Stored records:
☆ ☆ ☆ ☆ ☆ ☆ ☆

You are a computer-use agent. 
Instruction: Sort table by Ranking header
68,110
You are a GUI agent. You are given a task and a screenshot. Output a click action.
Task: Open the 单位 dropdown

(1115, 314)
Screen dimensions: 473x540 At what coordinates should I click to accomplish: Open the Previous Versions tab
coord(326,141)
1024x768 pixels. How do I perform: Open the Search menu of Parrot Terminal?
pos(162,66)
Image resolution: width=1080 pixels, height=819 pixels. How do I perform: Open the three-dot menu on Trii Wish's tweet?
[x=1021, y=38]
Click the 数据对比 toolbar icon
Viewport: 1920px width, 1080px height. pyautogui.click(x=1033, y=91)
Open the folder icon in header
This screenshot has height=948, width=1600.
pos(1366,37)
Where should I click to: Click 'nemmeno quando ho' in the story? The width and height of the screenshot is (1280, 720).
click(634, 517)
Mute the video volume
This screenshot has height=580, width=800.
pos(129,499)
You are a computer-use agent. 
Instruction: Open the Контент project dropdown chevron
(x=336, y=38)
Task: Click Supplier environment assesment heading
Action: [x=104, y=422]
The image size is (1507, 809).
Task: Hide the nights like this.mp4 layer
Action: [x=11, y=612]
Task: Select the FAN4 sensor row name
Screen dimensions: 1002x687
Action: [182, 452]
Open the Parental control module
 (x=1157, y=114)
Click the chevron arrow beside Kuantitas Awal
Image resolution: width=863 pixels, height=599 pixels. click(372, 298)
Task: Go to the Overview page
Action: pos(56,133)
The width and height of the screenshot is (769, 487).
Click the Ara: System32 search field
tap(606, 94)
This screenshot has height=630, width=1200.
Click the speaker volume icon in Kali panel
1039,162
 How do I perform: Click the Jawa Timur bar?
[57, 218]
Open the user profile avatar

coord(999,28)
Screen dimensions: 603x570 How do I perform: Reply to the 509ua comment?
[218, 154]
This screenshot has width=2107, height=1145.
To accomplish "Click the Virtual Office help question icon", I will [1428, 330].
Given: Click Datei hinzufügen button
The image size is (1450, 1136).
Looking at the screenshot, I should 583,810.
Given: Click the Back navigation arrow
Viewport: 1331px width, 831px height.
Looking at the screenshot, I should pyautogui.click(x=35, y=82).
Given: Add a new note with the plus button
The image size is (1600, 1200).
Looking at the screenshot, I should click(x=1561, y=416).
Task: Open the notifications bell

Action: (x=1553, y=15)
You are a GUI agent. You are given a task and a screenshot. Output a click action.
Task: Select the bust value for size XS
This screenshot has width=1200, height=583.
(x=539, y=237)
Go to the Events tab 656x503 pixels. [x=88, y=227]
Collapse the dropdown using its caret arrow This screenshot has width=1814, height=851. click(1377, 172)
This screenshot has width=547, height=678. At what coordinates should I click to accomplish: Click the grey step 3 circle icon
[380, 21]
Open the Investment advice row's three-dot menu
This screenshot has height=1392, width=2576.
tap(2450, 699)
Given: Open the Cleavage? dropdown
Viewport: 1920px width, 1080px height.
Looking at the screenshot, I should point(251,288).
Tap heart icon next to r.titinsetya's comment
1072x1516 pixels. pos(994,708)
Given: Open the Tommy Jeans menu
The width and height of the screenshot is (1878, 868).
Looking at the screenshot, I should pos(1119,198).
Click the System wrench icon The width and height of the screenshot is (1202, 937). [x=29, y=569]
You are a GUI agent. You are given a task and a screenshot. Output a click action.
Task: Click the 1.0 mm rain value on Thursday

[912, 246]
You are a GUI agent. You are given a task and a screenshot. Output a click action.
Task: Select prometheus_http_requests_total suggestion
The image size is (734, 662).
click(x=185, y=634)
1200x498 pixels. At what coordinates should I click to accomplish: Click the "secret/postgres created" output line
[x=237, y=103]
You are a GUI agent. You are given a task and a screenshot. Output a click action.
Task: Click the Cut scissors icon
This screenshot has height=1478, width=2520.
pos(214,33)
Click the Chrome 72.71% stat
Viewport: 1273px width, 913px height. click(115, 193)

☆ ☆ ☆ ☆ ☆ ☆ ☆

WRITTEN INSTRUCTION
Tally the lines in the listing that contain the word "volume", and give only the number.

TASK RESPONSE
2